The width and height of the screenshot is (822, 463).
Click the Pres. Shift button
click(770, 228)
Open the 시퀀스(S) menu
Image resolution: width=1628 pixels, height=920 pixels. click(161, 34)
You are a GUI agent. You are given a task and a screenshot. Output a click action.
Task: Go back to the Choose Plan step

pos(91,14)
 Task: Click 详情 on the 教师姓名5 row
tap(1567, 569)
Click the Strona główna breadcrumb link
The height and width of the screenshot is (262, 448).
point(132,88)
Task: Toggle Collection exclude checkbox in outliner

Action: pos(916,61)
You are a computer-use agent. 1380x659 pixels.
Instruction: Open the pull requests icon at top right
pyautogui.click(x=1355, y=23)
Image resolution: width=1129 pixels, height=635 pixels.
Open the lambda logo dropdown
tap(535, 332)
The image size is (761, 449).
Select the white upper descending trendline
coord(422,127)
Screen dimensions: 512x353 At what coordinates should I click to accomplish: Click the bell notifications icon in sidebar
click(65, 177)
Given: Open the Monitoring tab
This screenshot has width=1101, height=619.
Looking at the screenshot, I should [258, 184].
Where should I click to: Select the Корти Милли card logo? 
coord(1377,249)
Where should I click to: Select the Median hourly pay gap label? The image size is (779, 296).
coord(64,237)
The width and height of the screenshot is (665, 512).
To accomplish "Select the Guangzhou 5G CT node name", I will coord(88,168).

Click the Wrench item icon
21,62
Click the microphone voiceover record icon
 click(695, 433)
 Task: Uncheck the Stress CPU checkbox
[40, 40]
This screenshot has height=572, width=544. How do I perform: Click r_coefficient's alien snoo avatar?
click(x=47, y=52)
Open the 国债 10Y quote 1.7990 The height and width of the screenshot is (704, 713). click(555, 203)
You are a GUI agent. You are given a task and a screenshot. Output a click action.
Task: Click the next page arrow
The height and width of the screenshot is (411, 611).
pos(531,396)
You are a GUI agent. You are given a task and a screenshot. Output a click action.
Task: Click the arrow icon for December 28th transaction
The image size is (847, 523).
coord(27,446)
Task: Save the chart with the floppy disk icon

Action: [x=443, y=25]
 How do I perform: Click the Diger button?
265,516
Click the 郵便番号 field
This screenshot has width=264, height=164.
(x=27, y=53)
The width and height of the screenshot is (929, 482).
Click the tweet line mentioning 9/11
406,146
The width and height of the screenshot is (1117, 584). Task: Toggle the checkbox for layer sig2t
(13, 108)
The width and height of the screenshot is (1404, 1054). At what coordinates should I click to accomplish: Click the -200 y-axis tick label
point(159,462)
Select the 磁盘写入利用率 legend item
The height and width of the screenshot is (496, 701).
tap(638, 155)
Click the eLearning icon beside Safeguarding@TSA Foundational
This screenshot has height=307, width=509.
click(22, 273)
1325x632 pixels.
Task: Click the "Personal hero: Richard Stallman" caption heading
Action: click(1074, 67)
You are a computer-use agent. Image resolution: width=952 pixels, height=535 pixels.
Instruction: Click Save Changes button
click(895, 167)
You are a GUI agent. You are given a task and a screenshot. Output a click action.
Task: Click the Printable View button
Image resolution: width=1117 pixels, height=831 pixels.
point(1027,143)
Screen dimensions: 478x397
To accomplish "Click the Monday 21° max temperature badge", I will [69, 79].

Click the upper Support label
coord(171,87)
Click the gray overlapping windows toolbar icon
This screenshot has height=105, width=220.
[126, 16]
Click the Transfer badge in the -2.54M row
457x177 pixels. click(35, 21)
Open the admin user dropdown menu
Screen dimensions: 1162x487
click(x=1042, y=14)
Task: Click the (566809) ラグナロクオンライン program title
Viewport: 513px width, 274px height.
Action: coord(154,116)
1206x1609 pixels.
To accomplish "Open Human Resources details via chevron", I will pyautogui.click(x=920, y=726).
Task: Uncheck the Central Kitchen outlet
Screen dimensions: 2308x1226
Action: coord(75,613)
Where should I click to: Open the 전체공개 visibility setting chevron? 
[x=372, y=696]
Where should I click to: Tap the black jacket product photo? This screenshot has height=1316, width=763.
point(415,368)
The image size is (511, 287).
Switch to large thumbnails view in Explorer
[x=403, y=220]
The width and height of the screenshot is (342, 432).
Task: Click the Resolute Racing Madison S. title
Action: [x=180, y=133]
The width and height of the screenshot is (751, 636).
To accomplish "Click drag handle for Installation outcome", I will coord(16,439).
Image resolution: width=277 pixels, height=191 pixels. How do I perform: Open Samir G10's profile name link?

Task requirements → Turn every line of the records above into a JSON list of strings, one string per line, leaving out the blank lines.

Result of this exercise →
[
  "The width and height of the screenshot is (822, 463).",
  "Click the Pres. Shift button",
  "click(770, 228)",
  "Open the 시퀀스(S) menu",
  "Image resolution: width=1628 pixels, height=920 pixels. click(161, 34)",
  "You are a GUI agent. You are given a task and a screenshot. Output a click action.",
  "Task: Go back to the Choose Plan step",
  "pos(91,14)",
  " Task: Click 详情 on the 教师姓名5 row",
  "tap(1567, 569)",
  "Click the Strona główna breadcrumb link",
  "The height and width of the screenshot is (262, 448).",
  "point(132,88)",
  "Task: Toggle Collection exclude checkbox in outliner",
  "Action: pos(916,61)",
  "You are a computer-use agent. 1380x659 pixels.",
  "Instruction: Open the pull requests icon at top right",
  "pyautogui.click(x=1355, y=23)",
  "Image resolution: width=1129 pixels, height=635 pixels.",
  "Open the lambda logo dropdown",
  "tap(535, 332)",
  "The image size is (761, 449).",
  "Select the white upper descending trendline",
  "coord(422,127)",
  "Screen dimensions: 512x353 At what coordinates should I click to accomplish: Click the bell notifications icon in sidebar",
  "click(65, 177)",
  "Given: Open the Monitoring tab",
  "This screenshot has width=1101, height=619.",
  "Looking at the screenshot, I should [258, 184].",
  "Where should I click to: Select the Корти Милли card logo? ",
  "coord(1377,249)",
  "Where should I click to: Select the Median hourly pay gap label? The image size is (779, 296).",
  "coord(64,237)",
  "The width and height of the screenshot is (665, 512).",
  "To accomplish \"Select the Guangzhou 5G CT node name\", I will coord(88,168).",
  "Click the Wrench item icon",
  "21,62",
  "Click the microphone voiceover record icon",
  " click(695, 433)",
  " Task: Uncheck the Stress CPU checkbox",
  "[40, 40]",
  "This screenshot has height=572, width=544. How do I perform: Click r_coefficient's alien snoo avatar?",
  "click(x=47, y=52)",
  "Open the 国债 10Y quote 1.7990 The height and width of the screenshot is (704, 713). click(555, 203)",
  "You are a GUI agent. You are given a task and a screenshot. Output a click action.",
  "Task: Click the next page arrow",
  "The height and width of the screenshot is (411, 611).",
  "pos(531,396)",
  "You are a GUI agent. You are given a task and a screenshot. Output a click action.",
  "Task: Click the arrow icon for December 28th transaction",
  "The image size is (847, 523).",
  "coord(27,446)",
  "Task: Save the chart with the floppy disk icon",
  "Action: [x=443, y=25]",
  " How do I perform: Click the Diger button?",
  "265,516",
  "Click the 郵便番号 field",
  "This screenshot has width=264, height=164.",
  "(x=27, y=53)",
  "The width and height of the screenshot is (929, 482).",
  "Click the tweet line mentioning 9/11",
  "406,146",
  "The width and height of the screenshot is (1117, 584). Task: Toggle the checkbox for layer sig2t",
  "(13, 108)",
  "The width and height of the screenshot is (1404, 1054). At what coordinates should I click to accomplish: Click the -200 y-axis tick label",
  "point(159,462)",
  "Select the 磁盘写入利用率 legend item",
  "The height and width of the screenshot is (496, 701).",
  "tap(638, 155)",
  "Click the eLearning icon beside Safeguarding@TSA Foundational",
  "This screenshot has height=307, width=509.",
  "click(22, 273)",
  "1325x632 pixels.",
  "Task: Click the \"Personal hero: Richard Stallman\" caption heading",
  "Action: click(1074, 67)",
  "You are a computer-use agent. Image resolution: width=952 pixels, height=535 pixels.",
  "Instruction: Click Save Changes button",
  "click(895, 167)",
  "You are a GUI agent. You are given a task and a screenshot. Output a click action.",
  "Task: Click the Printable View button",
  "Image resolution: width=1117 pixels, height=831 pixels.",
  "point(1027,143)",
  "Screen dimensions: 478x397",
  "To accomplish \"Click the Monday 21° max temperature badge\", I will [69, 79].",
  "Click the upper Support label",
  "coord(171,87)",
  "Click the gray overlapping windows toolbar icon",
  "This screenshot has height=105, width=220.",
  "[126, 16]",
  "Click the Transfer badge in the -2.54M row",
  "457x177 pixels. click(35, 21)",
  "Open the admin user dropdown menu",
  "Screen dimensions: 1162x487",
  "click(x=1042, y=14)",
  "Task: Click the (566809) ラグナロクオンライン program title",
  "Viewport: 513px width, 274px height.",
  "Action: coord(154,116)",
  "1206x1609 pixels.",
  "To accomplish \"Open Human Resources details via chevron\", I will pyautogui.click(x=920, y=726).",
  "Task: Uncheck the Central Kitchen outlet",
  "Screen dimensions: 2308x1226",
  "Action: coord(75,613)",
  "Where should I click to: Open the 전체공개 visibility setting chevron? ",
  "[x=372, y=696]",
  "Where should I click to: Tap the black jacket product photo? This screenshot has height=1316, width=763.",
  "point(415,368)",
  "The image size is (511, 287).",
  "Switch to large thumbnails view in Explorer",
  "[x=403, y=220]",
  "The width and height of the screenshot is (342, 432).",
  "Task: Click the Resolute Racing Madison S. title",
  "Action: [x=180, y=133]",
  "The width and height of the screenshot is (751, 636).",
  "To accomplish \"Click drag handle for Installation outcome\", I will coord(16,439).",
  "Image resolution: width=277 pixels, height=191 pixels. How do I perform: Open Samir G10's profile name link?"
]